Palla et al. (2005) have proposed algorithm CPM (Clique Percolation Method) which can identify the overlapped network cluster structures [12]. The basic hypothesis of the algorithm is: network cluster is made up of multiple adjacent k-cliques, where k-clique is the maximally connected subgraph containing $k$ protein nodes. Provided that two k-cliques have $k - 1$ common nodes, then the two k-cliques are thought to be adjacent. The CPM algorithm produces the maximally connected subgraph as the module by incessantly uniting adjacent k-cliques. Adamcsek et al. have employed algorithm CPM to develop a network module mining software called CFinder which can expediently dig protein complexes from the protein-protein interaction network. Compared with other graph clustering algorithms, algorithm CPM is a deterministic method, and it can find overlapped protein complexes from the protein-protein interaction network. Algorithm MCL (Markov Clustering) is a fast and scalable unsupervised clustering algorithm, and its basic idea is that: this method first simulates random walk in the graph, then divides the protein-protein interaction network into disjoint dense subgraphs, and finally extracts complexes from the protein-protein interaction network [13]. In the experiment, the maximal size of cliques of the CFinder is set to be 3. The reference protein complexes dataset adopted by algorithm MCL and CFinder comes from reference [14]. And for algorithm MKE, it derives from reference [15].

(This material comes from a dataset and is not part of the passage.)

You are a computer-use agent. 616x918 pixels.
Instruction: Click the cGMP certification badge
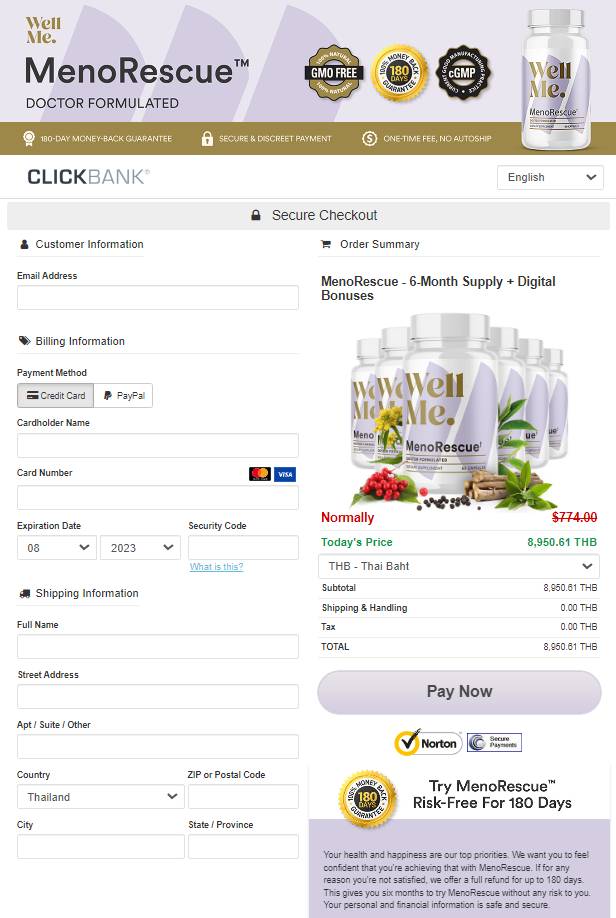tap(463, 73)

Analysing extended level parameter $α$

In order to evaluate the predicted protein complexes, 408 protein complexes are artificially extracted to generate a elaborated catalogue from the published small scale experimental data, and a reference protein complexes dataset is created by filtering out 236 protein complexes with size at least 3, and the average size is 6.7. Meanwhile, since protein complex with size less than 3 is meaningless, the size of all predicted protein complexes analyzed in this paper is at least 3.

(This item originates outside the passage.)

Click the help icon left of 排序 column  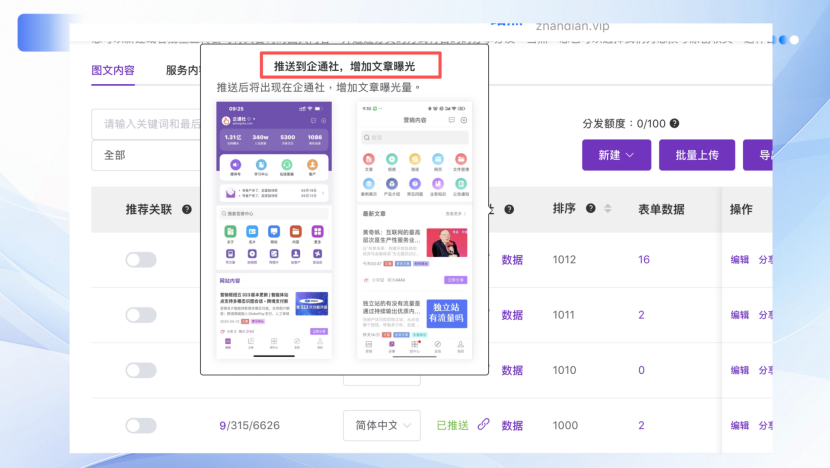510,209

Different datasets have different network topology, and the organizational structures of clusters in different datasets vary too. Therefore we need to adjust the extended level parameter $α$ of the algorithm to optimize the results of the algorithm on a given dataset.

The MKE algorithm generates the protein complexes by extending the kernel clusters, but different datasets have different optimal extended level parameter $α$ . The impact that the extended level parameter $α$ has on the Krogan and Collins dataset is shown in Figure 2, the average size of the protein complexes the algorithm discovered on the Krogan dataset dramatically increases with the larger parameter $α$ . Although the average size of the protein complexes is stable when parameter $α$ is 4, it is far from the average size of the reference protein complex set. On Collins dataset, the average size of the protein complexes basically exhibits the similar trends. From Figure 2, for Krogan and Collins datasets, when $α = 4$ and $α = 7$ respectively, it can be seen that the average size of the protein complexes becomes stable. It indicates that all of kernels in the Krogan and Collins datasets experience at least 4 or 7 times of extension to meet the condition that the increased number of nodes in the next kernel extension is less than that in the previous kernel extension.

Accuracy of algorithms

The accuracy measure Acc (accuracy) introduced by Brohee and Van Helden is usually used to compare the performance of algorithms [16], which is the geometric mean of the sensitivity Sn and positive predictive value PPV. Sn and PPV are calculated based on matching matrix of predicted protein complexes and reference protein complexes. The number of rows $n$ represents the number of reference protein complexes, the number of columns $m$ represents the number of predicted protein complexes, the element of the matrix $t (i, j)$ denotes the number of co-occurrence proteins which present in the $i - t h$ reference protein complexes and appear in the $j - t h$ predicted protein complexes at the same time, and $n (i)$ represents the size of the $i - t h$ reference protein complexes. Sn and PPV can be given by

S n = \frac{\sum_{i = 1}^{n} {max}_{j = 1}^{m} t (i, j)}{\sum_{i = 1}^{n} n (i)}

(9)

P P V = \frac{\sum_{j = 1}^{m} {max}_{i = 1}^{n} t (i, j)}{\sum_{j = 1}^{m} \sum_{i = 1}^{n} t (i, j)}

(10)

The accuracy measure of algorithm can be defined as

A c c = \sqrt{S n \times P P V}

(11)

Respectively calculating these above measures of each algorithm on Krogan and Collins dataset, the results are listed in Table 1. The figures of CFinder and MCL derive from literature [17].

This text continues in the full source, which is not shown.